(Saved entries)
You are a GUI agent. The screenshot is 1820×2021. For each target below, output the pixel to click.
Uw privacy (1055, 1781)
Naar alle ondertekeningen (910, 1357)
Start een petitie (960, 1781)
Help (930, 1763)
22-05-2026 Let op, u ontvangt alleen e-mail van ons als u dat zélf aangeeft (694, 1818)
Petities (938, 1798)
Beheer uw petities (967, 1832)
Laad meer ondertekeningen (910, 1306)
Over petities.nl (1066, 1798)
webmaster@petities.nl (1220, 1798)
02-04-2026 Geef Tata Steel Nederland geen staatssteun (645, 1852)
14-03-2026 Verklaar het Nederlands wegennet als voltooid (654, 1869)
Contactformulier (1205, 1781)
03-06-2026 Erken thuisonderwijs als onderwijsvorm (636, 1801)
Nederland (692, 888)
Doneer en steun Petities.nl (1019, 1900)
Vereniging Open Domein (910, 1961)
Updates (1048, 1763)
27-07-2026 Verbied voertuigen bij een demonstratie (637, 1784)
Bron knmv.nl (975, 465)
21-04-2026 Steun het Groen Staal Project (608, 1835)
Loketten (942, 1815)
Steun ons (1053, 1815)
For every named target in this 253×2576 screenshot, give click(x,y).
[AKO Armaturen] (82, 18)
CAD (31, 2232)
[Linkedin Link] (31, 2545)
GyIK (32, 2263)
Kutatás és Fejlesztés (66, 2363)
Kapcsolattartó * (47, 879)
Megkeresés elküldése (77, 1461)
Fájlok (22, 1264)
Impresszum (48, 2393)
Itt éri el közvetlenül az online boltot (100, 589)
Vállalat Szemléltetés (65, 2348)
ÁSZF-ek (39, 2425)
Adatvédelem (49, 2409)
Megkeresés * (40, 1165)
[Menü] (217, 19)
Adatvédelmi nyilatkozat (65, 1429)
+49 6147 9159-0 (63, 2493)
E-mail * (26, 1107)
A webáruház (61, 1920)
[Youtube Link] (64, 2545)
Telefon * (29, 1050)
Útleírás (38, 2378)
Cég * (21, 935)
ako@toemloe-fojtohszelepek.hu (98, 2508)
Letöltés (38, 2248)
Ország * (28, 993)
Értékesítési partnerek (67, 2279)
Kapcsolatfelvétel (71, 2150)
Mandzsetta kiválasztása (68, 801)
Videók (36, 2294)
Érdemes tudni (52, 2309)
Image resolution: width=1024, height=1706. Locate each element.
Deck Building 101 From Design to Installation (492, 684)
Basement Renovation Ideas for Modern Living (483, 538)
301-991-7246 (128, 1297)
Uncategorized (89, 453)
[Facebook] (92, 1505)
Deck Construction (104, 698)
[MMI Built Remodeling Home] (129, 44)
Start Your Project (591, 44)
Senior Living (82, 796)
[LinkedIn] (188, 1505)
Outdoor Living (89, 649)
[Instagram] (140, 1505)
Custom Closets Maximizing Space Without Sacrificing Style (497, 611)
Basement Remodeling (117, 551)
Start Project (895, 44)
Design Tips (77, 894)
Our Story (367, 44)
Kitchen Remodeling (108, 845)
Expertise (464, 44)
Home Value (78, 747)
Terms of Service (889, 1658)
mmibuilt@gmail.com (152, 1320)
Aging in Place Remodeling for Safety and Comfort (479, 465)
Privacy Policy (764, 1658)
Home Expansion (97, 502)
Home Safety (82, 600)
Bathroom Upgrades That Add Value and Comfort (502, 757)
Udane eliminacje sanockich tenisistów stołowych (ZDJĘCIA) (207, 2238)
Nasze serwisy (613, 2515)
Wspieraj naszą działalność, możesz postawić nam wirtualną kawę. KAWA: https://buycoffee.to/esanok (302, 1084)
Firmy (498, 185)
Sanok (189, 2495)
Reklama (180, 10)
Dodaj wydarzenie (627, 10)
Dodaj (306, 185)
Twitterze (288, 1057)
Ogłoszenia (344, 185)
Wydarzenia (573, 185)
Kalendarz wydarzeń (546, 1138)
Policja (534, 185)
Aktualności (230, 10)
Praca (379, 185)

WHAT THE EXERCISE ASKS:
Write out exactly the lines above from the line with "Megkeresés elküldése (77, 1461)" through the line with "[Facebook] (92, 1505)", both of them included, and leave out all other lines.

RESPONSE:
Megkeresés elküldése (77, 1461)
Fájlok (22, 1264)
Impresszum (48, 2393)
Itt éri el közvetlenül az online boltot (100, 589)
Vállalat Szemléltetés (65, 2348)
ÁSZF-ek (39, 2425)
Adatvédelem (49, 2409)
Megkeresés * (40, 1165)
[Menü] (217, 19)
Adatvédelmi nyilatkozat (65, 1429)
+49 6147 9159-0 (63, 2493)
E-mail * (26, 1107)
A webáruház (61, 1920)
[Youtube Link] (64, 2545)
Telefon * (29, 1050)
Útleírás (38, 2378)
Cég * (21, 935)
ako@toemloe-fojtohszelepek.hu (98, 2508)
Letöltés (38, 2248)
Ország * (28, 993)
Értékesítési partnerek (67, 2279)
Kapcsolatfelvétel (71, 2150)
Mandzsetta kiválasztása (68, 801)
Videók (36, 2294)
Érdemes tudni (52, 2309)
Image resolution: width=1024, height=1706. Locate each element.
Deck Building 101 From Design to Installation (492, 684)
Basement Renovation Ideas for Modern Living (483, 538)
301-991-7246 (128, 1297)
Uncategorized (89, 453)
[Facebook] (92, 1505)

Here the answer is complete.